- Task to complete -
Carry on the passage about keeping PyTorch training modules decoupled, starting right after its final line.

- Quoted passage -
------------------------
Now, when EpochTrainer is being testing, one can just replace wandb with DecoyLogger, preventing calling the wandb methods at test time.

Most of the presented code follows this principle, where modules should not depend or fully understand the attributes or methods of other modules. For instance:

class MetricsManager(torch.nn.Module):
  def __init__(
      self, 
      name='Training',
      num_classes=data_config.NUM_CLASSES,
    ):
    super().__init__()

    self.accuracy = Accuracy(
      task="multiclass",
      num_classes=num_classes
    )
    self.precision = Precision(
      task="multiclass",
      num_classes=num_classes,
      average="macro"
    )

    ...

    self._metrics = {
      f"{name} accuracy": self.accuracy,
      f"{name} precision": self.precision,
      f"{name} recall": self.recall,
    }

    self._graph = {
      f"{name} precision_recall_curve": self.precision_recall_curve,
    }

  def reset_metrics(self):
    for metric in chain(self._metrics.values(), self._graph.values()):
      metric.reset()

  def update_metrics(self, predictions, targets):
    for metric in chain(self._metrics.values(), self._graph.values()):
      metric.update(predictions, targets)

  @property
  def log_metrics(self):
    for name, metric in self._metrics.items():
      yield name, metric.compute()
------------------------
- Supplied information -
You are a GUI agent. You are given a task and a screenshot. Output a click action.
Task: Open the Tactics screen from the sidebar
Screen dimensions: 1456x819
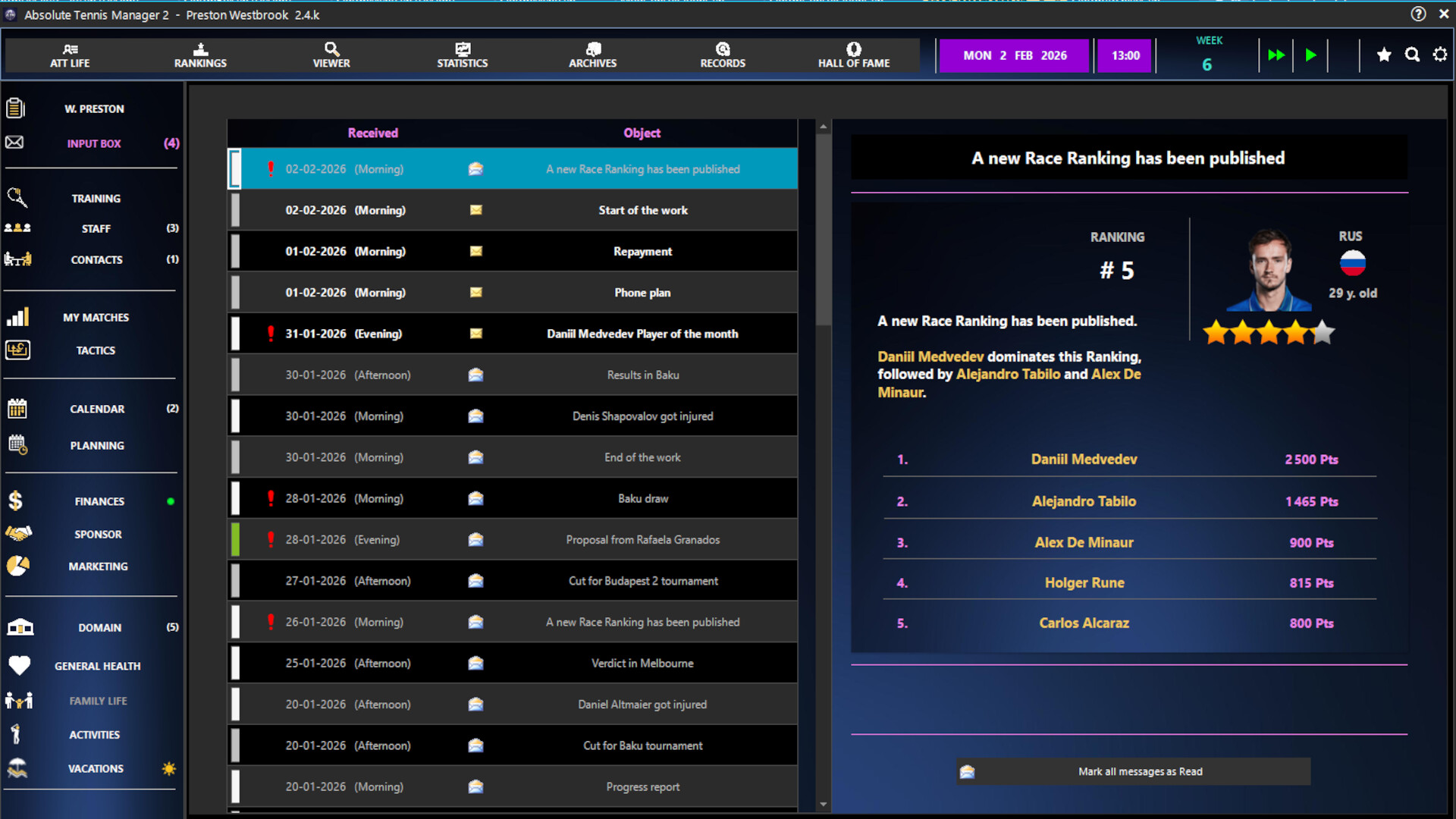(96, 350)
------------------------
- Exercise answer -
The previous class implements a metrics manager to record different metrics. If new metrics are added, this is the only place that needs to be updated. Even when modules like EpochTrainer employ the MetricsManager:

for name, metric in self.metrics.log_metrics:
    metric_value = metric.item()
    g_string.append(f"{name.split(' ')[1]}: {metric_value:.3f}| ")
    self.wandb.log({f"{name}": metric_value}, commit=False)

To obtain the results for each metric, one can just iterate the metrics dictionary and log the information. Even when new metrics are added EpochTrainer does not change.

An additional implementation could be a logger wrapper. Currently, some of the modules need to be aware of the different methods of the wandb logger. If a wrapper is implemented a change in the logger, for instance replace wandb with mlflow or a custom logger, would not need a change in the rest of the code, just in the wrapper. Besides, blocks of code, like the ones to log the metrics information, could be implemented inside the wrapper preventing code duplication.

for name, metric in self.metrics.log_metrics:
  metric_value = metric.item()
  log_string.append(f"{name}: {metric_value:.2f}| ")
  self.wandb.log({f"{name}": metric_value}, commit=False)

This block of code, although short, is repeated in different modules.

Another set of useful functions can be defined as:

def create_model(config):
  return CNNet(
      num_layers=config.NUM_LAYERS,
      initial_channels=config.INITIAL_CHANNELS,
      feat_size=config.FEAT_SIZE,
  )

def create_optimizer(model, config):
    return torch.optim.AdamW(
        model.parameters(),
        lr=config.LEARNING_RATE,
        weight_decay=config.WEIGHT_DECAY,
        betas=(config.BETA1, config.BETA2),
        eps=config.EPSILON,
    )

def get_loss_function():
  return torch.nn.CrossEntropyLoss()

Wrapping the model, optimizer, and loss function definitions allows us to export these functions in both the training and test scripts. If any modifications are made, such as switch to a different optimizer, this is the only one place where such modifications need to be done.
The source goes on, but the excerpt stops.